(CONSIGNE DONNÉE 1):
Restituez sans aucune modification le passage de la chronique compris entre « On sait que » et « les personnages publics. », ces deux bornes incluses.
(CONSIGNE DONNÉE 2):
Recopiez à l'identique les lignes des enregistrements situées entre celle qui contient « groaned [1419, 279] » et la fin des enregistrements, les deux extrémités comprises.

(TEXTE SOURCE):
=======

On sait que Khaled Nezzar a été entendu par la justice militaire comme témoin dans l’instruction qui vise Mediène, Tartag et la dirigeante du Parti des travailleurs (PT) Louisa Hannoun. On sait aussi que l’ancien ministre de la défense (1990-1993), et architecte du coup d’État de janvier 1992 contre le président Chadi, est présent depuis quelques jours sur le réseau social Twitter où il s’attaque ouvertement à l’homme fort du moment, le chef d’état-major Ahmed Gaïd Salah. Ces mises en cause directes expliqueraient le mandat international mais est-on sûr que ce compte (@KhaledNezzar8) est bien celui de Khaled Nezzar ? Pas vraiment. Certes, l’intéressé n’a publié aucun démenti mais, dans le même temps, son compte n’est pas certifié par le réseau Twitter comme c’est souvent le cas pour les personnages publics.

Nous assistons donc à un règlement de compte entre deux officiers supérieurs, le retraité accusant celui qui est toujours d’active d’être « brutal » et d’avoir détourné le mouvement populaire du 22 février. Soit. Mais quoi d’autre ? Les intéressés ne parlent pas à la presse. Ne s’expliquent pas sur leurs motivations. Les journalistes, dont le présent chroniqueur, sont réduits à chasser l’information auprès d’intermédiaires plus ou moins informés. Recouper telle ou telle assertion est impossible. En permanence plane l’ombre de la manipulation, de la vraie-fausse confidence censée éclaircir le tableau. Que reproche-t-on vraiment à Nezzar ? Faut-il prendre au sérieux ses déclarations selon lesquelles Saïd Bouteflika envisageait de provoquer l’état d’urgence ou l’état de siège pour empêcher que son frère ne perde le pouvoir ? Et si ces déclarations sont bel et bien avérées, comment expliquer qu’elles n’aient pas provoqué un « rapprochement » entre Gaïd Salah et Nezzar ? Bref, qu’est-ce qui oppose réellement les deux hommes ?

=======

(MATÉRIEL FOURNI):
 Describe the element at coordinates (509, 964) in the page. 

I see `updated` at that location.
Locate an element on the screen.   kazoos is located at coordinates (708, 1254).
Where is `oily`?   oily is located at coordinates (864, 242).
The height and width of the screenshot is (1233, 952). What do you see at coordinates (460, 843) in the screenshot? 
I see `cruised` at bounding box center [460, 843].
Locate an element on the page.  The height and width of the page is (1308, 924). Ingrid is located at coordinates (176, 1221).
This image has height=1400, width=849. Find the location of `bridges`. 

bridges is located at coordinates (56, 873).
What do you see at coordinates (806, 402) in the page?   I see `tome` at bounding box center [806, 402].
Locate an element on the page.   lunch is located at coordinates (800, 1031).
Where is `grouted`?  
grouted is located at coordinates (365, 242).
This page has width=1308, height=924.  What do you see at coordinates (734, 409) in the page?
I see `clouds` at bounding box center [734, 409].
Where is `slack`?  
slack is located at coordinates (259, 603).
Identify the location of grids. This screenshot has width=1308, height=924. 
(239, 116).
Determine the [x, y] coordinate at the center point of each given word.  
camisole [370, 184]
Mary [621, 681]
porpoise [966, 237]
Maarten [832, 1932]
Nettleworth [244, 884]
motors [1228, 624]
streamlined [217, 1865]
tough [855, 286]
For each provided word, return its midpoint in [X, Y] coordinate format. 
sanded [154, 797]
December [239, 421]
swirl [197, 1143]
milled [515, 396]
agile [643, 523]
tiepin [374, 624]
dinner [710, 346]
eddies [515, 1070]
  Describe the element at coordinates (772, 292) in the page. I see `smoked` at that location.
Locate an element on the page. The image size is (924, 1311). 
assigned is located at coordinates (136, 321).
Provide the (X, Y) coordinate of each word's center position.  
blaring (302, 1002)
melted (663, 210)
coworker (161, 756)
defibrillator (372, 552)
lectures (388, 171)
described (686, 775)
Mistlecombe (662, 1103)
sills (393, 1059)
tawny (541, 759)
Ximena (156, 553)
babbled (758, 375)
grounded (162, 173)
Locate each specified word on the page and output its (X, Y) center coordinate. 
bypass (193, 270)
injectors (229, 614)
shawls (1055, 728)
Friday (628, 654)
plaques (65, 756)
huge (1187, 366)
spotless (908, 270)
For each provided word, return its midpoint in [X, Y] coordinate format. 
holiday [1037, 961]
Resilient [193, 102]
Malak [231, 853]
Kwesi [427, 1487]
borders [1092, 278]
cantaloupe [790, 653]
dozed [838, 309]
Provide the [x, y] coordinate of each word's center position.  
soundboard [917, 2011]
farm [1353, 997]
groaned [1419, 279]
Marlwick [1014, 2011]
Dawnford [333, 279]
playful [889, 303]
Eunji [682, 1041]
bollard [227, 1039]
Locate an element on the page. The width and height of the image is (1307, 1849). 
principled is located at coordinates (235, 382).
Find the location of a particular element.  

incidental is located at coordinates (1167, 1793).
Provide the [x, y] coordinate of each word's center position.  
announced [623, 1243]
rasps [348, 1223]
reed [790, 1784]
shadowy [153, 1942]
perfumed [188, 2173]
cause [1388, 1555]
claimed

=======

(RÉSULTAT DE L'EXERCICE 1):
On sait que Khaled Nezzar a été entendu par la justice militaire comme témoin dans l’instruction qui vise Mediène, Tartag et la dirigeante du Parti des travailleurs (PT) Louisa Hannoun. On sait aussi que l’ancien ministre de la défense (1990-1993), et architecte du coup d’État de janvier 1992 contre le président Chadi, est présent depuis quelques jours sur le réseau social Twitter où il s’attaque ouvertement à l’homme fort du moment, le chef d’état-major Ahmed Gaïd Salah. Ces mises en cause directes expliqueraient le mandat international mais est-on sûr que ce compte (@KhaledNezzar8) est bien celui de Khaled Nezzar ? Pas vraiment. Certes, l’intéressé n’a publié aucun démenti mais, dans le même temps, son compte n’est pas certifié par le réseau Twitter comme c’est souvent le cas pour les personnages publics.

(RÉSULTAT DE L'EXERCICE 2):
groaned [1419, 279]
Marlwick [1014, 2011]
Dawnford [333, 279]
playful [889, 303]
Eunji [682, 1041]
bollard [227, 1039]
Locate an element on the page. The width and height of the image is (1307, 1849). 
principled is located at coordinates (235, 382).
Find the location of a particular element.  

incidental is located at coordinates (1167, 1793).
Provide the [x, y] coordinate of each word's center position.  
announced [623, 1243]
rasps [348, 1223]
reed [790, 1784]
shadowy [153, 1942]
perfumed [188, 2173]
cause [1388, 1555]
claimed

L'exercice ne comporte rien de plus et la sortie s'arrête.